In [3]:
import pandas as pd
import matplotlib.pyplot as plt
import seaborn as sns
import numpy as np
import plotly.express as px

from sklearn.model_selection import train_test_split, KFold, cross_validate, cross_val_score
from sklearn.pipeline import Pipeline
from sklearn.compose import ColumnTransformer
from sklearn.preprocessing import LabelEncoder, OneHotEncoder, StandardScaler
from sklearn.impute import SimpleImputer
from sklearn.ensemble import RandomForestClassifier
# from xgboost import XGBClassifier
from sklearn.linear_model import LogisticRegression
# from sklearn.tree import DecisionTreeClassifier
from sklearn.metrics import accuracy_score, precision_score, recall_score, f1_score, confusion_matrix, ConfusionMatrixDisplay

# Carica il dataset
data_h1 = pd.read_csv('./dataset/H1.csv')
data_h2 = pd.read_csv('./dataset/H2.csv')
data_h1['Hotel'] = 'Resort Hotel'
data_h2['Hotel'] = 'City Hotel'
data = pd.concat([data_h1, data_h2], ignore_index=True)

data.head()

# print categorical columns
categorical_columns = data.select_dtypes(include='object').columns
print(categorical_columns)

Index(['ArrivalDateMonth', 'Meal', 'Country', 'MarketSegment',
       'DistributionChannel', 'ReservedRoomType', 'AssignedRoomType',
       'DepositType', 'Agent', 'Company', 'CustomerType', 'ReservationStatus',
       'ReservationStatusDate', 'Hotel'],
      dtype='object')


In [None]:
# check for missing values
data.isnull().sum()

In [None]:
nan_replacements = {"children:": 0.0,"country": "Unknown", "agent": 0, "company": 0}
data_cln = data.fillna(nan_replacements)

# "meal" contains values "Undefined", which is equal to SC.
data_cln["meal"] = data_cln["meal"].replace("Undefined", "SC")

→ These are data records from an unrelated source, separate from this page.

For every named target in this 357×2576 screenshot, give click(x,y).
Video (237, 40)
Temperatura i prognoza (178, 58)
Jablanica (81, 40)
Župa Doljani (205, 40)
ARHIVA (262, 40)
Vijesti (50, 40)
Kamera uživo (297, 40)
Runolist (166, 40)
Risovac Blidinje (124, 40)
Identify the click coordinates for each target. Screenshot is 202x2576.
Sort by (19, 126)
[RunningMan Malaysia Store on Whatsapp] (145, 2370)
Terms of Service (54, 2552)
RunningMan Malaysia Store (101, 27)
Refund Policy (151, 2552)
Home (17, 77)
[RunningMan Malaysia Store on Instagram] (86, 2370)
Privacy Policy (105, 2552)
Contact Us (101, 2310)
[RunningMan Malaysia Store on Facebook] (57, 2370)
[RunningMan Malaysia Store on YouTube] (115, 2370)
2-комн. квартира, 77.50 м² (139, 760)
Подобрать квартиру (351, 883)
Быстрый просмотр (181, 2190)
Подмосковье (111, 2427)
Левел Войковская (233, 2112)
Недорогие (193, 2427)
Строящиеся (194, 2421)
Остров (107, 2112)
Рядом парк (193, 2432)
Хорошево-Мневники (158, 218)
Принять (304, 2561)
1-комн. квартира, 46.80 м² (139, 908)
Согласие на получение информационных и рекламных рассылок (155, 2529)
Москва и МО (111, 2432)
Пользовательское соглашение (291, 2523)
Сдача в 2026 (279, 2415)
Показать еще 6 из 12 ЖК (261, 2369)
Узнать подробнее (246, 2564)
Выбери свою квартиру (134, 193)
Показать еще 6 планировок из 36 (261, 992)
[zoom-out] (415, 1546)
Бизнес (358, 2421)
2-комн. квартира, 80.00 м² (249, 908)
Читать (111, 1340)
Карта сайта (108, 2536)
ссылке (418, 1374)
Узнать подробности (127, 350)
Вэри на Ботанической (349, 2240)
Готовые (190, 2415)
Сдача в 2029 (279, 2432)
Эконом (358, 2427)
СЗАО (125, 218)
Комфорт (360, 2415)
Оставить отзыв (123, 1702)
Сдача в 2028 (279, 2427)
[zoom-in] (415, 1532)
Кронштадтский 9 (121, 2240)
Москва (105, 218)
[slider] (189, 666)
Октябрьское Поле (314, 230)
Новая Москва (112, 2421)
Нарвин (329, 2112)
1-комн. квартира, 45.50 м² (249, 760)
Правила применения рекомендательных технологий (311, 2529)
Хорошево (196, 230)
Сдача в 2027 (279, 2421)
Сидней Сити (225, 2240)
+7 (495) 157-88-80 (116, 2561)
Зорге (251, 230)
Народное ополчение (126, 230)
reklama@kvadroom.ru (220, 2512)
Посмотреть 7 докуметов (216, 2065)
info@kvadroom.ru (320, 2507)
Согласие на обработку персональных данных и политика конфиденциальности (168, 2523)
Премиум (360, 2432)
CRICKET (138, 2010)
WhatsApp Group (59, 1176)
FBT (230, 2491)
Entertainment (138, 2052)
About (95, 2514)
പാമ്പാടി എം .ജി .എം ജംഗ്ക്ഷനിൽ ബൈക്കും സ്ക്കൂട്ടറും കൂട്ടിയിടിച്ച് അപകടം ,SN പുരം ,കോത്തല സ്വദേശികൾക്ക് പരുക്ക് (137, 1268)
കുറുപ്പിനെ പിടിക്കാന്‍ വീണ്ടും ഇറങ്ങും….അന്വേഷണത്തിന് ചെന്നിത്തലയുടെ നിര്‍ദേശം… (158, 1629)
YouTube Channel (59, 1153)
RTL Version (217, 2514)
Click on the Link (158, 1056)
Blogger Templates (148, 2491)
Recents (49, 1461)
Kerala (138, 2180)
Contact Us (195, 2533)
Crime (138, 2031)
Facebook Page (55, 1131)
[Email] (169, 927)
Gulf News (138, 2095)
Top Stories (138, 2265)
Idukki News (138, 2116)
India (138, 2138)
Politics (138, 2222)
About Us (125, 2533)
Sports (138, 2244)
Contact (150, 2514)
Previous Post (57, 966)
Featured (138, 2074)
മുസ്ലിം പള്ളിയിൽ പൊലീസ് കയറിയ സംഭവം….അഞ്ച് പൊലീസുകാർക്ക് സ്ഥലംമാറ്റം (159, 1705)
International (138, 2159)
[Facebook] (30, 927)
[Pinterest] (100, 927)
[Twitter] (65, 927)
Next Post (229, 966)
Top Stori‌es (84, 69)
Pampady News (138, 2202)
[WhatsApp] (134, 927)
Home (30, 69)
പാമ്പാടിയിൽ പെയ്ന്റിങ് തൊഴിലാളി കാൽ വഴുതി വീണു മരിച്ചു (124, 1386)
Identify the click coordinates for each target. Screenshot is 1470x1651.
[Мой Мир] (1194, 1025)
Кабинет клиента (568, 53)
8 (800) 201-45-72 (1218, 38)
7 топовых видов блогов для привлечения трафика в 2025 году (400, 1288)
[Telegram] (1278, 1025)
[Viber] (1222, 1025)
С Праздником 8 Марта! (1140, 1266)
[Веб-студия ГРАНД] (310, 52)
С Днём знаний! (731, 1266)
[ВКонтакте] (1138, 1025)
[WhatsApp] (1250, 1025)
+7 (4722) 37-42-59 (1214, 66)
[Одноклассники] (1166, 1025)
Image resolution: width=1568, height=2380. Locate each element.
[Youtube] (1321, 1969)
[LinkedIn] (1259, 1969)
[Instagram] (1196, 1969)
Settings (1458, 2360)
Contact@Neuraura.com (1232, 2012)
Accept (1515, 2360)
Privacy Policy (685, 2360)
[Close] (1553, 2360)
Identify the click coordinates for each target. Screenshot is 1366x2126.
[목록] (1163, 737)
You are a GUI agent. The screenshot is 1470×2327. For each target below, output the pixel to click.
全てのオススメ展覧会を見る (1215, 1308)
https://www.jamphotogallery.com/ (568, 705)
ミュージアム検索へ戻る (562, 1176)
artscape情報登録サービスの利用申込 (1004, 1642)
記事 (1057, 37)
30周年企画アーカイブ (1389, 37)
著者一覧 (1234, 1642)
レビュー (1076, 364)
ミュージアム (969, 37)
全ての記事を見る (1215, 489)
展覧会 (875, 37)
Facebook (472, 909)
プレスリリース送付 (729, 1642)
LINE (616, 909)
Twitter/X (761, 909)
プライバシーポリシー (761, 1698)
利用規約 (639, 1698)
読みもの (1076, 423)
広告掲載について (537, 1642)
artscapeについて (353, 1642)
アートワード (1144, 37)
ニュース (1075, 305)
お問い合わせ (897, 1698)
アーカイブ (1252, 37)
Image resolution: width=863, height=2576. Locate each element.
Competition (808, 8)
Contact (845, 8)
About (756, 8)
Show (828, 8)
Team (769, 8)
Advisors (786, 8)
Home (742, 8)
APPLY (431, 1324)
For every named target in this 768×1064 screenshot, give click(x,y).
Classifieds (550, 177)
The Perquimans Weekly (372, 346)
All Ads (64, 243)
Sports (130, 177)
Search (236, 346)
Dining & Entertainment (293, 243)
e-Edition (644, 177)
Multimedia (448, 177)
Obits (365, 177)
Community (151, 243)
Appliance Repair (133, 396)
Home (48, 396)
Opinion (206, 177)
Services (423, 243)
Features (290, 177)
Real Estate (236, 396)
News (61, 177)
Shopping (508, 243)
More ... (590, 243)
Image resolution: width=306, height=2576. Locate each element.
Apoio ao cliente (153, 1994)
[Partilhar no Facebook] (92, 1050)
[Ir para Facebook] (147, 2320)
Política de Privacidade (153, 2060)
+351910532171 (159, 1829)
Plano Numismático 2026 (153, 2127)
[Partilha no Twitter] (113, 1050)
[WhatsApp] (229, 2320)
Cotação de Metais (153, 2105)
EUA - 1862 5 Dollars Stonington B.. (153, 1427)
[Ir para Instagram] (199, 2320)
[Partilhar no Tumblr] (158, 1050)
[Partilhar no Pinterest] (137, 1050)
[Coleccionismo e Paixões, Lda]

# Some rows contain entreis with 0 adults, 0 children and 0 babies.
zero_guests = list(data_cln.loc[data_cln["adults"]
                   + data_cln["children"]
                   + data_cln["babies"]==0].index)
data_cln.drop(data_cln.index[zero_guests], inplace=True)

data_cln.shape

# 2. EDA

In [None]:
# show on map
guest_map = px.choropleth(country_data,
                    locations=country_data.index,
                    color=country_data["Guests in %"],
                    hover_name=country_data.index,
                    color_continuous_scale=px.colors.sequential.Plasma,
                    title="Home country of guests")
guest_map.show()

In [None]:
# Counting adults and children as paying guests only, not babies.
rh.loc[:, "adr_pp"] = rh["adr"] / (rh["adults"] + rh["children"])
ch.loc[:, "adr_pp"] = ch["adr"] / (ch["adults"] + ch["children"])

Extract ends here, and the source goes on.